■ SET TASK ■
Format the lines of the data below as a JSON list of strings, one string per line and no blank lines. Start at the line containing "The width and", end at the end of the data, and leave the pictures out.

■ Document and screenshot pointing data ■
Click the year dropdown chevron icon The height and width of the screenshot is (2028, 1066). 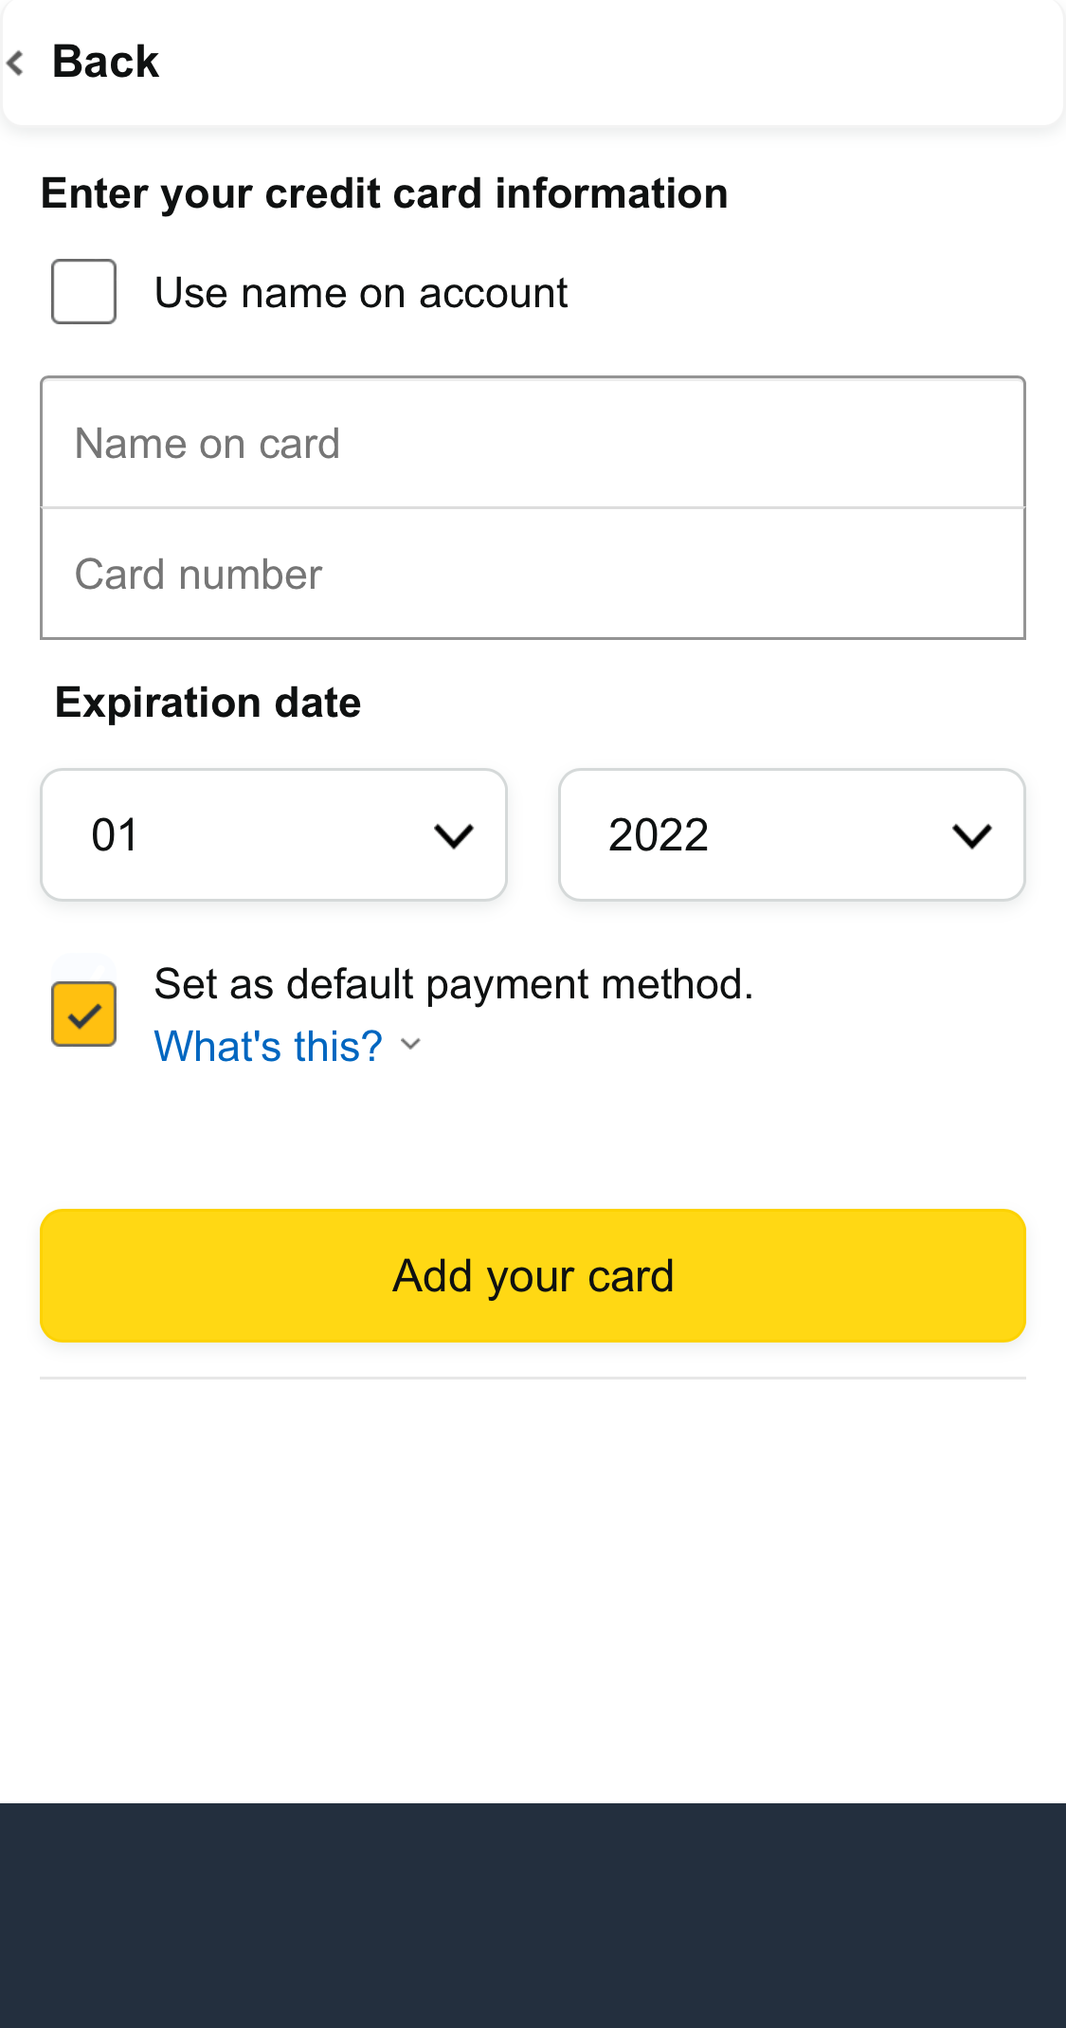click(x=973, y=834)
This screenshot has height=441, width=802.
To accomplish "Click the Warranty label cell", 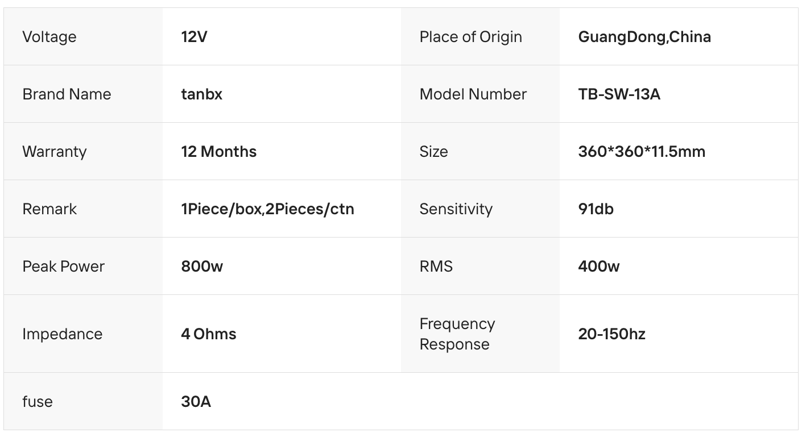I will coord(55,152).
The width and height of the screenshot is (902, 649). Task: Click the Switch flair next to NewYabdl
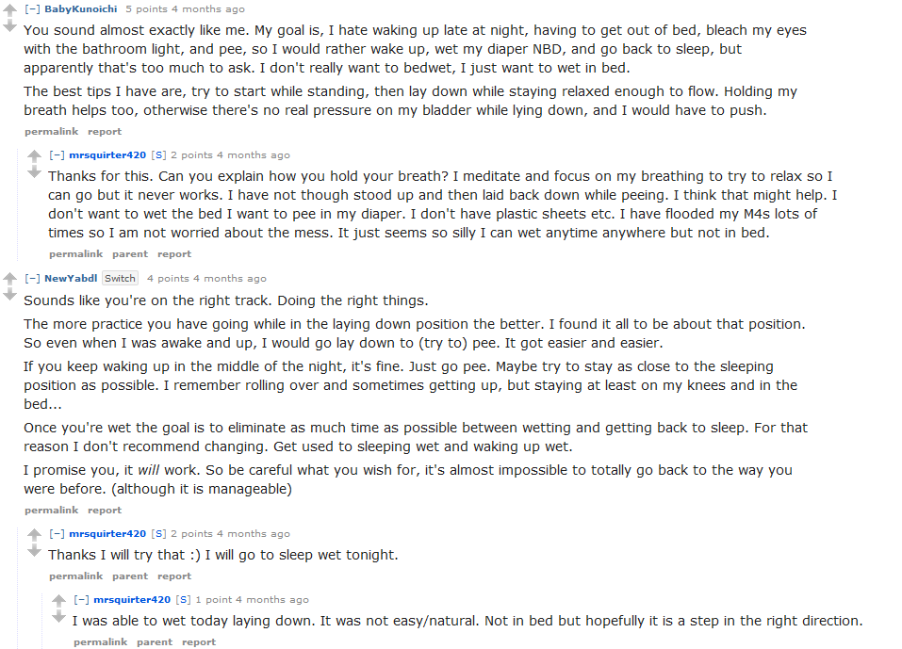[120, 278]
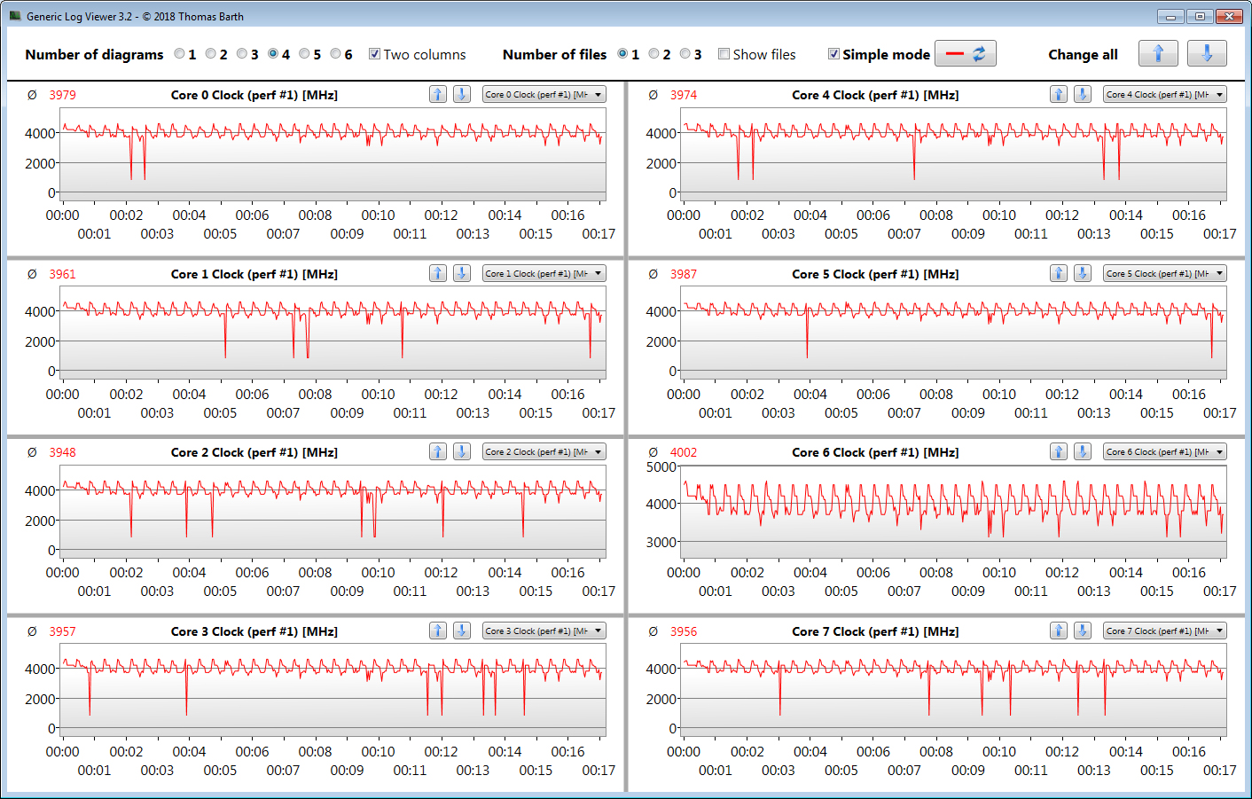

■ RESPONSE BELOW ■
[
  "The width and height of the screenshot is (902, 649). Task: Click the Switch flair next to NewYabdl",
  "[120, 278]"
]